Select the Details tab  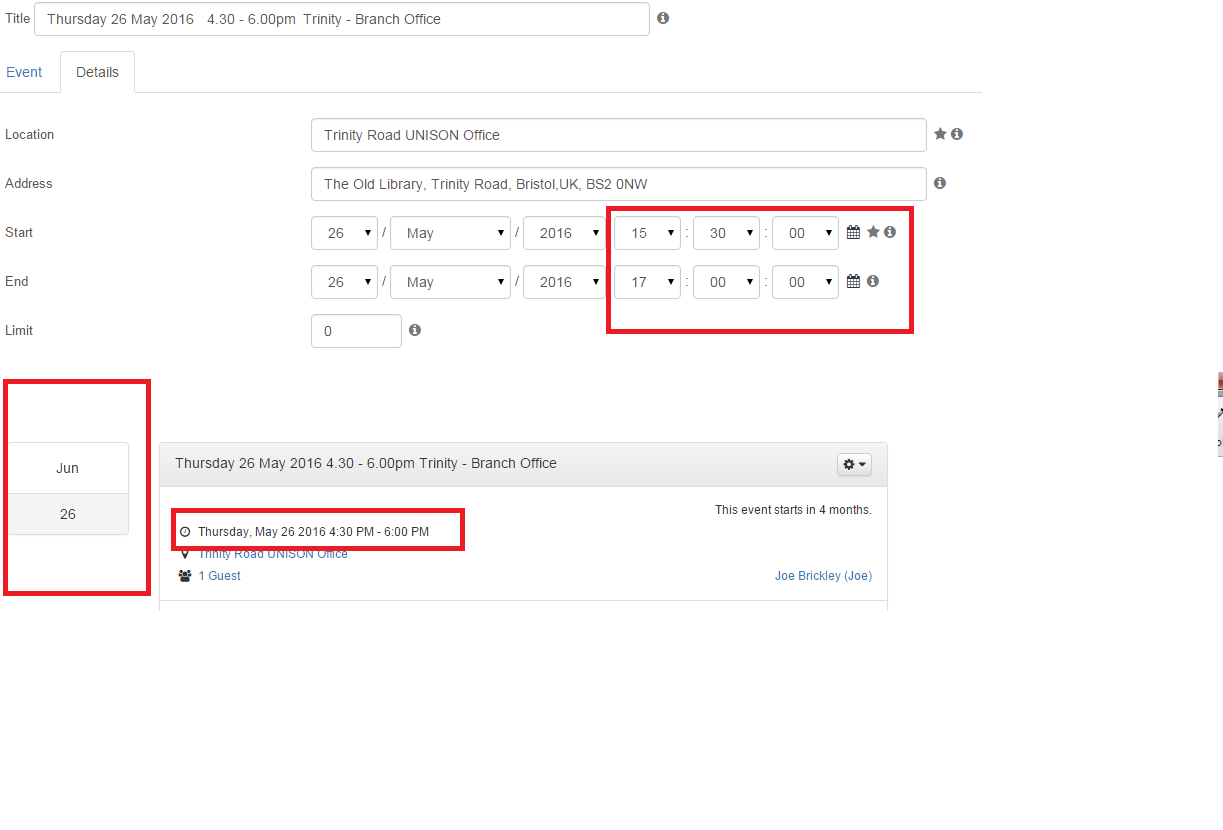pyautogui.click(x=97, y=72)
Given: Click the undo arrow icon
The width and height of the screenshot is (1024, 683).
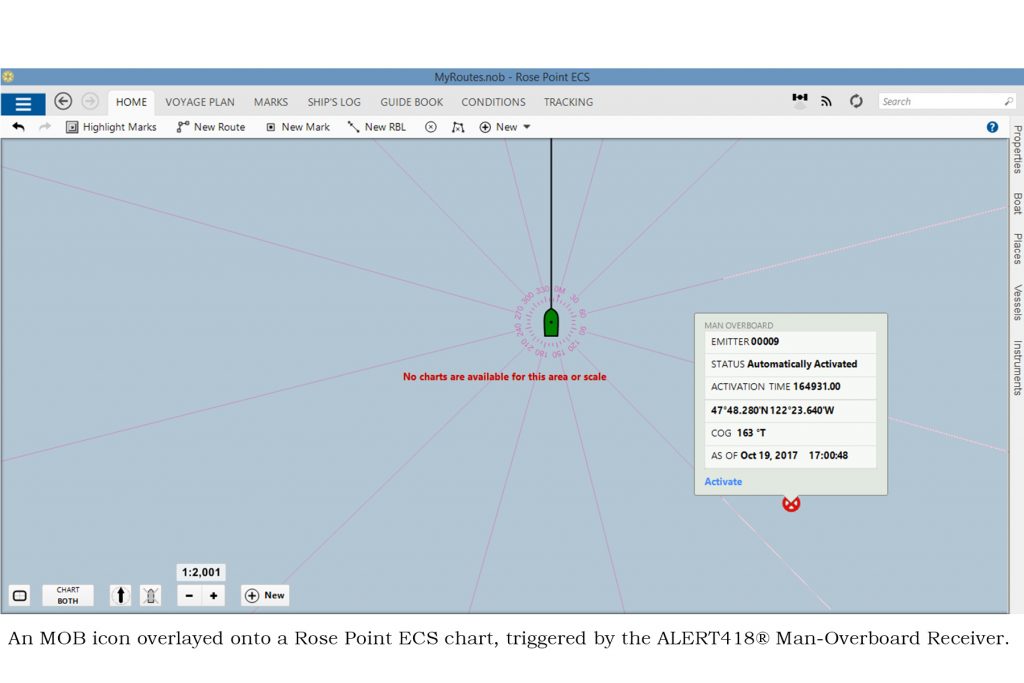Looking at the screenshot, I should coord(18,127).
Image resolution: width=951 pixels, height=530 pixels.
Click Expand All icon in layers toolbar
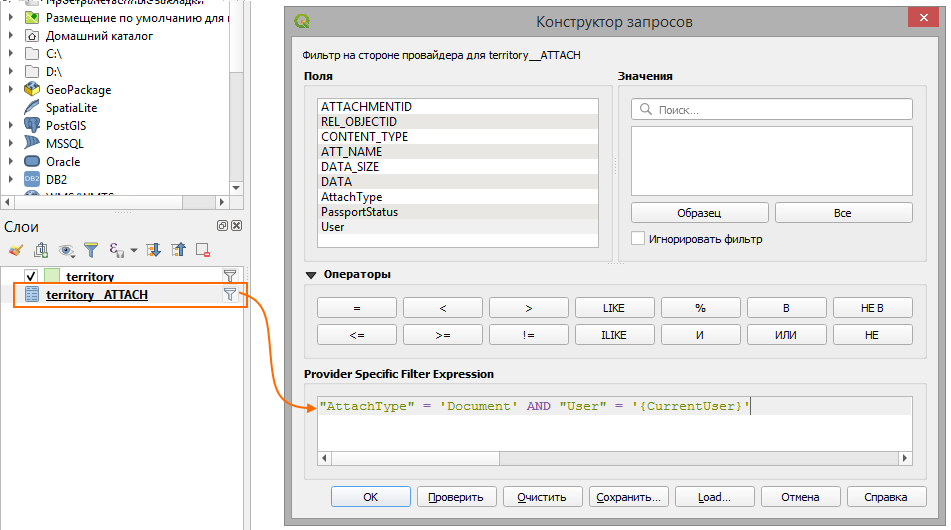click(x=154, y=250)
_ _ _ _ _ _ _
What to work on:
Set down nothing but the lines from the one containing "The width and" to the final line above, both included, with every picture left out.

Task result:
The width and height of the screenshot is (1024, 683).
Looking at the screenshot, I should coord(18,127).
Image resolution: width=951 pixels, height=530 pixels.
Click Expand All icon in layers toolbar
click(x=154, y=250)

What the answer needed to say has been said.